15th August 2011
Under the Cosh or Under the Spear ?
In the auction world the Summer is normally anticipated as the best time to tidy up the office.
Reference catalogues that have slipped under desks in the heat of describing a complicated collection are retrieved and the dust blown off (sorry, I should not have said that, our cleaner is excellent, but the concentration required to not hoover up any stamps does give her a permanently worried expression). Specialist society journals are rounded up
(some end up in the toilets, I will not say which) and placed in their
runs on the shelves. We may even clean out the fridge.
No such luck this year, though. The collections are rolling in at a fast rate and these tasks may have to wait. No sooner has the September auction catalogue reached the printers but the November ones start to loom and the completion date of the end of September looks uncomfortably close. Further details of some of these may be found on our homepage and there are other ‘unnamed’ collections almost as worthy. The pressure is on.
Time will be found though for some auctioneer training in August. This is a very special skill requiring quick thought, fluency with numbers and the strength of mind not to be easily flustered. The experience of taking an auction can certainly be intimidating. I understand that they train police horses by, amongst other things, standing in front of them and shouting.

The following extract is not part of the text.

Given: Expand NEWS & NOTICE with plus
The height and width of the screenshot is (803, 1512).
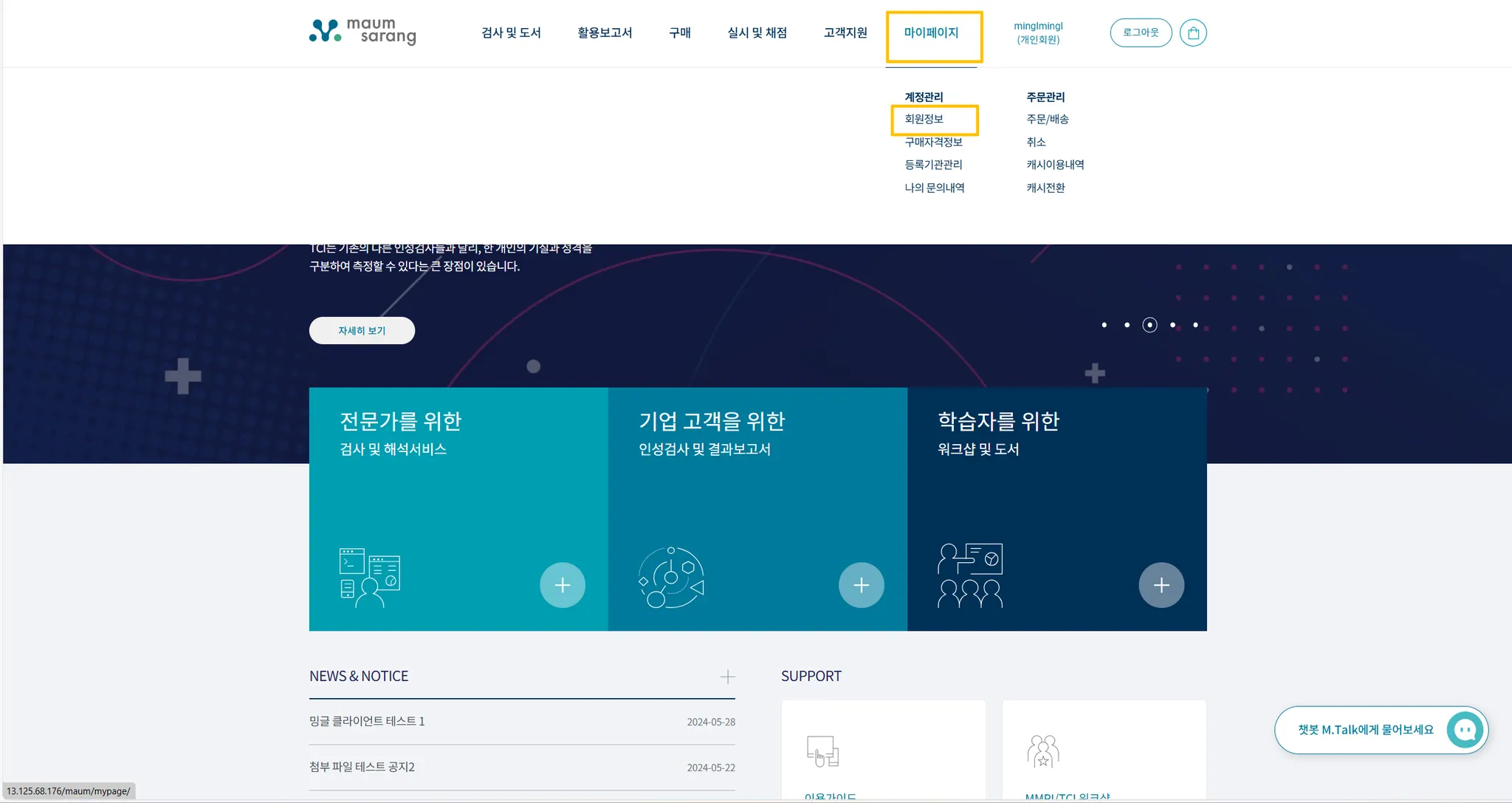Looking at the screenshot, I should pyautogui.click(x=727, y=677).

Something similar would not be a bad idea for trainee auctioneers. After all, any crowd can turn very quickly into a riotous assembly as we have seen all too graphically in recent days.
Of course there are no weapons permitted in the Grosvenor saleroom, although once upon a time the Roman army would dispose of its plunder by bidding conducted “sub hasta”, or “under the spear”, the derived term “asta” being still used for Italian auctions.
I have been told that you are nowadays more likely to be run up in an Italian auction than run through so I assume that the spear is no longer used.